Coffees: Thank you to Rich, Ray, and David.
EtherHam store: Thank you to Jeff, Rich, Joe, and Ren.
3. New on EtherHam
Buying Push-to-Talk Over Cellular Without Getting Taken — I researched the current market, and this sent me down a deep rabbit hole. The push-to-talk over cellular field is confusing, and that confusion leans in favor of vendors, not buyers. If you’re thinking about buying one, or you already bought one and discovered it wasn’t quite what you expected, this guide walks through what nobody tells you upfront — using a car-lot analogy that will feel uncomfortably familiar. Read more in this EtherHam-exclusive guide.
Concept: Using the Arduino UNO Q for Home Power Monitoring — What really drew me to this idea was the Arduino UNO Q's split-brain design: one board handling both real-time sensor capture and higher-level computing. These are jobs that used to require two separate devices. I sketched out (conceptually — not yet built) a whole-house power monitor with non-contact current clamps on the split-phase legs and an isolated voltage sensor. These are all read by the microcontroller side while Linux handles the math, logging, and dashboarding — no direct contact with bare conductors, ever. Full write-up, with parts list, firmware split, and dashboard options, is up on EtherHam.
LightAPRS Gateway iGate Beacon Success — Troubleshooting Log — A week of ruling out CGNAT, firewalls, servers, and a suspicious libc6 upgrade led nowhere. The real fix turned out to be something I hadn’t considered: the callsign’s SSID itself. This post walks through the manual
nctests, the reboot comparisons, and the variable-isolation process that finally got KJ7T’s iGate beacons landing on aprs.fi — even though the server-side root cause remains a mystery. Bottom line: the digipeater is now working well, and I feel comfortable recommending the LightAPRS Digipeater, available from QRP Labs, as a fill-in digipeater and igate.Crossing the Chasm: Which Amateur Radio Technologies Actually Made It — Why did DMR and FT8 become fixtures in the shack while D-STAR and Fusion have not yet achieved that status? This piece maps ham radio’s real technology winners and still-rising projects — CW, SSB, FM, AllStarLink, AREDN mesh, and more — onto the classic “crossing the chasm” adoption curve. Borrowing a framework shared by an amateur radio friend, it asks what actually separates a solved problem from a brilliant piece of engineering still waiting for its moment. Along the way, it builds context to help you place your own favorite radios, modes, and projects on that same curve.

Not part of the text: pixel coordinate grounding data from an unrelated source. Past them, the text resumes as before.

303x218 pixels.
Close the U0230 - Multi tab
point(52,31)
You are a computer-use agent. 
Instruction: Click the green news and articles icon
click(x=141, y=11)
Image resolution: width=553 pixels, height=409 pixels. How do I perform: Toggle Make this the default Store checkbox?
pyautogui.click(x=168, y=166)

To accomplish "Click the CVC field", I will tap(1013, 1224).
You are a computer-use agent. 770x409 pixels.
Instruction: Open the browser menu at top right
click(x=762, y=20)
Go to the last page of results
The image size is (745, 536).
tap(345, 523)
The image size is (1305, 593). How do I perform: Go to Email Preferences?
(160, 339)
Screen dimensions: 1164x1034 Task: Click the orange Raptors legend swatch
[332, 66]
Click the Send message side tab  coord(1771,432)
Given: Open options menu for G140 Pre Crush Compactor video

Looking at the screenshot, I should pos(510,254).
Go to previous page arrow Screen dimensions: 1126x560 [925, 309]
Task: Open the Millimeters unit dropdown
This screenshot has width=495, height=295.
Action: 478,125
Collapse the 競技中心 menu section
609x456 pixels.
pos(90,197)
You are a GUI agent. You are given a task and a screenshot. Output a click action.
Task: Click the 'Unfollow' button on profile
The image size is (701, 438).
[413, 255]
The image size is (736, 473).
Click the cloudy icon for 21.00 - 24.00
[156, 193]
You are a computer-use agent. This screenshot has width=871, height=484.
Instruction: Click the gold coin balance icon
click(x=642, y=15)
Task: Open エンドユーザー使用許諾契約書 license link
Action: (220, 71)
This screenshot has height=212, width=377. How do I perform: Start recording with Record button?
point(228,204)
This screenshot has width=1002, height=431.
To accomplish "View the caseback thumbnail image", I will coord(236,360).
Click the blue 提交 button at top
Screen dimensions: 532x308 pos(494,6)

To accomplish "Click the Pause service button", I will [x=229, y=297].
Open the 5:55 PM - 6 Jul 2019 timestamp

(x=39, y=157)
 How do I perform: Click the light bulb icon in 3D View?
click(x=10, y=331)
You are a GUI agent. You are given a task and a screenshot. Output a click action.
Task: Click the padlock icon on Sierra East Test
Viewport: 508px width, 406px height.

Weekly Report: July 9, 2026 — The weekly report covers band conditions, digital radio news, and a digest of Groups.io messages. The Repeater Builder group was the most active this week with 142 messages posted.
4. QSO One: A New Way onto AllStarLink
There’s a new app making the rounds in the AllStarLink and EchoLink space, and it’s worth a mention here even though I’m not ready to give it the full workbench treatment over at EtherHam. It’s called QSO One, and the pitch is simple: get on AllStarLink, EchoLink, DMR, and M17 from a Windows PC or Android phone, with no node to build, no hotspot to flash, and no radio interface to wire up. Twenty-five dollars, five minutes, and you’re keyed up.
I’ve spent some time this week reading through the developer’s own posts on the AllStarLink community forum, and the backstory is a good one. A ham out of Willoughby Hills, Ohio — Frank, KD8JKK, node 46369 — got pulled back into the hobby by a bad storm earlier this year, found his local repeaters quiet, drifted over to EchoLink, heard AllStarLink had grown, went looking for a modern Windows client, and found nothing. IAXRpt has been abandoned since 2019. So he built his own, reverse-engineering the IAX2 protocol frame by frame rather than leaning on an existing library.
That’s the kind of scrappy, solve-my-own-problem origin story I have a soft spot for. It’s also exactly why I’m not writing this up as a proper EtherHam review yet.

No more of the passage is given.